** What you need to do **
State the number of lines in these records that include the string "sidebar", and say nothing more.

★ ★ ★ ★ ★

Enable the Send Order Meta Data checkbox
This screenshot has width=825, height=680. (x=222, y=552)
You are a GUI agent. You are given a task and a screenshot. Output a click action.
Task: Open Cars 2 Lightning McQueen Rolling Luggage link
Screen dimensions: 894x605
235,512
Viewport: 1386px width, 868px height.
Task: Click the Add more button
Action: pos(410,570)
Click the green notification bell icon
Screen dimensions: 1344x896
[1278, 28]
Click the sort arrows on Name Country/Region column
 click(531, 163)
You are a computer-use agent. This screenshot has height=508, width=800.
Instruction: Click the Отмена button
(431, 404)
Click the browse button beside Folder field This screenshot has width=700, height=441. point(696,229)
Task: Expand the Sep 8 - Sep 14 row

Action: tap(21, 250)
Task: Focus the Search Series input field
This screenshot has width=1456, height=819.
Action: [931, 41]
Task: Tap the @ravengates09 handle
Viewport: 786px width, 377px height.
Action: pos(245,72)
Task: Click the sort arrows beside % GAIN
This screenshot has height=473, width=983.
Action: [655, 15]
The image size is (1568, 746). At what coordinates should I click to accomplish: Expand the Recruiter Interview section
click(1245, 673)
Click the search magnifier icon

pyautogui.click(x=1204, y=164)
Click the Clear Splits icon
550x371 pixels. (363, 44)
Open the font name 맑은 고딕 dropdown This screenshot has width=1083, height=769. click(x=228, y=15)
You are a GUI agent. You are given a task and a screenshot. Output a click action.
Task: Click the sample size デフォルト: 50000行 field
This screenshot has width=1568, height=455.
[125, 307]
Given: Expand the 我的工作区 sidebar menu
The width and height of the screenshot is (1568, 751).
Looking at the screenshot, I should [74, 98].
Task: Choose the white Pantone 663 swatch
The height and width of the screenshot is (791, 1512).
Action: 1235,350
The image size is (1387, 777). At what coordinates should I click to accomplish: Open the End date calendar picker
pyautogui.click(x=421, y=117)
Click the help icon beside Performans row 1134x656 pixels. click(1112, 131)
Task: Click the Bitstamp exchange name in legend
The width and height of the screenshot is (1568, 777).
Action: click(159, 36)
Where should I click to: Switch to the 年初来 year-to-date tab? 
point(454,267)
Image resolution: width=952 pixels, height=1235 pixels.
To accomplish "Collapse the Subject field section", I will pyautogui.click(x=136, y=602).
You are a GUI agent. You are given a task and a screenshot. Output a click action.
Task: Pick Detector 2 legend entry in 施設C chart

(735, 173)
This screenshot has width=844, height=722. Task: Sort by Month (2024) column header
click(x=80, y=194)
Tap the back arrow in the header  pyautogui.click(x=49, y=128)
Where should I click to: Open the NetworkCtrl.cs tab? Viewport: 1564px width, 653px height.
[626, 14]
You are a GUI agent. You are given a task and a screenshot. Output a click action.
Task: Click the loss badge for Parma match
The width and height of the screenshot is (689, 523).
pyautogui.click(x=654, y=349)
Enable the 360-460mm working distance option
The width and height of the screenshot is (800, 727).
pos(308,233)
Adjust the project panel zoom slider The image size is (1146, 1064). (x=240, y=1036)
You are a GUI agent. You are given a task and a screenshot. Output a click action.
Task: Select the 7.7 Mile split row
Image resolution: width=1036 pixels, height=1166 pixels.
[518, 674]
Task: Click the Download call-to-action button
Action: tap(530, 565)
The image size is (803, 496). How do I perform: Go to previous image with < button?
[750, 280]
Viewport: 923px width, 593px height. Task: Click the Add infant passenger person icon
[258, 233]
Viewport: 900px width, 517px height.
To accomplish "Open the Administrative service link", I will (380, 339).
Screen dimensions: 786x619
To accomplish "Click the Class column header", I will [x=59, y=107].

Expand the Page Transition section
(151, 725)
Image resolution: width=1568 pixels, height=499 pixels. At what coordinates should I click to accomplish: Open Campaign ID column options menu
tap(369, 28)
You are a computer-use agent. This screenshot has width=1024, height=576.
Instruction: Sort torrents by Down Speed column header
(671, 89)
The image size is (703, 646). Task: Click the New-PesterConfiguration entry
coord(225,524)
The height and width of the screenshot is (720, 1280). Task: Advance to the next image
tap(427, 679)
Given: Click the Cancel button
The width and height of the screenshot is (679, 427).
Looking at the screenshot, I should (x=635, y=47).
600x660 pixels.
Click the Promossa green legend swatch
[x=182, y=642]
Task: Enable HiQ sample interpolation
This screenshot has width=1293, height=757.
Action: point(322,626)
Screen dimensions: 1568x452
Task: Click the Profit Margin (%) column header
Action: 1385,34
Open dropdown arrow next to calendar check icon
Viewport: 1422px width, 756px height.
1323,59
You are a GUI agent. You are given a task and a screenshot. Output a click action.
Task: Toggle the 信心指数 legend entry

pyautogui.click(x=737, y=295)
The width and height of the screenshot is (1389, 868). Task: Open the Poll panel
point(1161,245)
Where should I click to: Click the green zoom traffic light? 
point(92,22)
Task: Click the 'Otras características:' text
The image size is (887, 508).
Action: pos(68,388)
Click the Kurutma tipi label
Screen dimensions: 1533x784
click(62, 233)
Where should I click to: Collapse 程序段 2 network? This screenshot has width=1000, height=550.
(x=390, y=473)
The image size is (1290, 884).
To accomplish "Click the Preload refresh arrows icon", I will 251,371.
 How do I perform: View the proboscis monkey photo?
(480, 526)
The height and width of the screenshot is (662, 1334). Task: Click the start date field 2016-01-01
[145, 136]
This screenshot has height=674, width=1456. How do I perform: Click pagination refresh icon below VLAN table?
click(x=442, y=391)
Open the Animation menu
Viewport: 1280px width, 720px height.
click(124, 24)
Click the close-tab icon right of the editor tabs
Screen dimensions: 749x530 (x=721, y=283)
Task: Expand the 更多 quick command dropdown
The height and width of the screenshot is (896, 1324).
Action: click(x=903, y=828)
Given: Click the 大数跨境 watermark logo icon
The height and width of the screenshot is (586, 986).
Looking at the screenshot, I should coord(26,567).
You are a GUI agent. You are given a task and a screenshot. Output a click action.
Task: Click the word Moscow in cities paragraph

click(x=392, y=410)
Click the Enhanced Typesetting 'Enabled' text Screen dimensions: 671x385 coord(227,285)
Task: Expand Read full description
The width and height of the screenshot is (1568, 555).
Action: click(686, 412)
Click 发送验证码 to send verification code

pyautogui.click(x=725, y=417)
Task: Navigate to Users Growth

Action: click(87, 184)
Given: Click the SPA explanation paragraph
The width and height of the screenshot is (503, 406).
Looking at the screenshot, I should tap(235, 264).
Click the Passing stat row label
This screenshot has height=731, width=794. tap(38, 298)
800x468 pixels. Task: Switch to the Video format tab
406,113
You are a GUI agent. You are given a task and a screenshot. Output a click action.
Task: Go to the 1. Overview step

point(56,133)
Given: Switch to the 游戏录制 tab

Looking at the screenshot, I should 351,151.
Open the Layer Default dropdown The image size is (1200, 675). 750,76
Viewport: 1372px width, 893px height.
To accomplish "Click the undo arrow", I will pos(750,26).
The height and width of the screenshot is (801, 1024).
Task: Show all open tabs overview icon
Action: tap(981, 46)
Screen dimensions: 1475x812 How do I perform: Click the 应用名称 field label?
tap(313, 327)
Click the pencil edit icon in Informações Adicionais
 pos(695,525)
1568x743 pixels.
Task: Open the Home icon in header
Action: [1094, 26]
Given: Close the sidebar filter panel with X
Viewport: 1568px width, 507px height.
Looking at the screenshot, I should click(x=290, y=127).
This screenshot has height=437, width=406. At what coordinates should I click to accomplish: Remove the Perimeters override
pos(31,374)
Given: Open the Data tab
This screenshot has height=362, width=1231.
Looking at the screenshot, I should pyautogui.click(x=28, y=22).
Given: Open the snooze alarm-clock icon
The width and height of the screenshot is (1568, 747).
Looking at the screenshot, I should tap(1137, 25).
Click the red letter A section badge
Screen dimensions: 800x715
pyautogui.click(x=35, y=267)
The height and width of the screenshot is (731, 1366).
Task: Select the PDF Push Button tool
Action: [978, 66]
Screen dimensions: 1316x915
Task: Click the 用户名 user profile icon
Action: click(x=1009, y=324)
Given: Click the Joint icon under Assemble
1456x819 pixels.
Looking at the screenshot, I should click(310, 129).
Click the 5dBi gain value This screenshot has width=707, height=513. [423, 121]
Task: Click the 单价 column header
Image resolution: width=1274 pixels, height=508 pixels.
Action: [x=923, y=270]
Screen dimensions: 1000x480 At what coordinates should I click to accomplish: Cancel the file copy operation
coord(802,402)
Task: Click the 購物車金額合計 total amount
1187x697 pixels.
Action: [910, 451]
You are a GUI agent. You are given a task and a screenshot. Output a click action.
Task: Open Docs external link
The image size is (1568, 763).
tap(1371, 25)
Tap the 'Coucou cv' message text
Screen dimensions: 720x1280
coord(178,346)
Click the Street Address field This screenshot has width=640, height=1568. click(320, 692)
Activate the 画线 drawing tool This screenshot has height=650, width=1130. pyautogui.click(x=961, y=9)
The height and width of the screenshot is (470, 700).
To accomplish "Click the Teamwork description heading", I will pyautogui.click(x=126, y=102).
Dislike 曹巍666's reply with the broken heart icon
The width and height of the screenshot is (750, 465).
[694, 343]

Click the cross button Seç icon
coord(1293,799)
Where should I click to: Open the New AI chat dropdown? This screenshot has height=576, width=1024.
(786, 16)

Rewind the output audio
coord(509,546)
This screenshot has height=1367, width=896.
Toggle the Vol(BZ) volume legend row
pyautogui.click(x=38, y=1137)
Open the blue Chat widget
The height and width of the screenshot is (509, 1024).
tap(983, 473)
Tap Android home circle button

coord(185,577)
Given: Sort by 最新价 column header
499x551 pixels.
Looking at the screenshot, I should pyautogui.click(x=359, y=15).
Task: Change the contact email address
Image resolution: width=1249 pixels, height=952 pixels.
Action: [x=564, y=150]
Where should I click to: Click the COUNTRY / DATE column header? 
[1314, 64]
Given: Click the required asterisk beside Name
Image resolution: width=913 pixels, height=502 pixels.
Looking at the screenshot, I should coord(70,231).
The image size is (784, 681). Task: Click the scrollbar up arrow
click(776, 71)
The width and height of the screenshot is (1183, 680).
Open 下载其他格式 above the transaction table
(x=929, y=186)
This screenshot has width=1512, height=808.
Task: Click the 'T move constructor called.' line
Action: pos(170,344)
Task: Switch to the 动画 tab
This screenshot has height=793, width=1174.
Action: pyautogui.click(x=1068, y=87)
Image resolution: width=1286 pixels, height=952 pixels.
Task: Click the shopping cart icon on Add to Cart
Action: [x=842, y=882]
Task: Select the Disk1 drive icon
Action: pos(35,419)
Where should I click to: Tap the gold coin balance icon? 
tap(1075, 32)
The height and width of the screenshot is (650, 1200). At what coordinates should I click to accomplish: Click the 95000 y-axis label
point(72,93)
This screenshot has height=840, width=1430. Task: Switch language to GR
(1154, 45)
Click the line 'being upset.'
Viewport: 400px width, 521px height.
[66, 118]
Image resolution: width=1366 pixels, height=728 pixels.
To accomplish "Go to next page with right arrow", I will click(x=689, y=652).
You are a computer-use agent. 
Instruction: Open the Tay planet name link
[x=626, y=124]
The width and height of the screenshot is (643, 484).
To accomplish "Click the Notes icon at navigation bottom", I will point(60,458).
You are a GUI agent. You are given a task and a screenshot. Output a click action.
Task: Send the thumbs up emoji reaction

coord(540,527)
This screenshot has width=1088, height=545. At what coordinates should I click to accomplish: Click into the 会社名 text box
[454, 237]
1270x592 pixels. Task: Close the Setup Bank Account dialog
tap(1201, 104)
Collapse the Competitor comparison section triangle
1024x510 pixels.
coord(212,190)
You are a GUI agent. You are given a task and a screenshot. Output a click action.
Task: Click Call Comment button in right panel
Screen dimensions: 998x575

★ ★ ★ ★ ★

** Exercise output **
2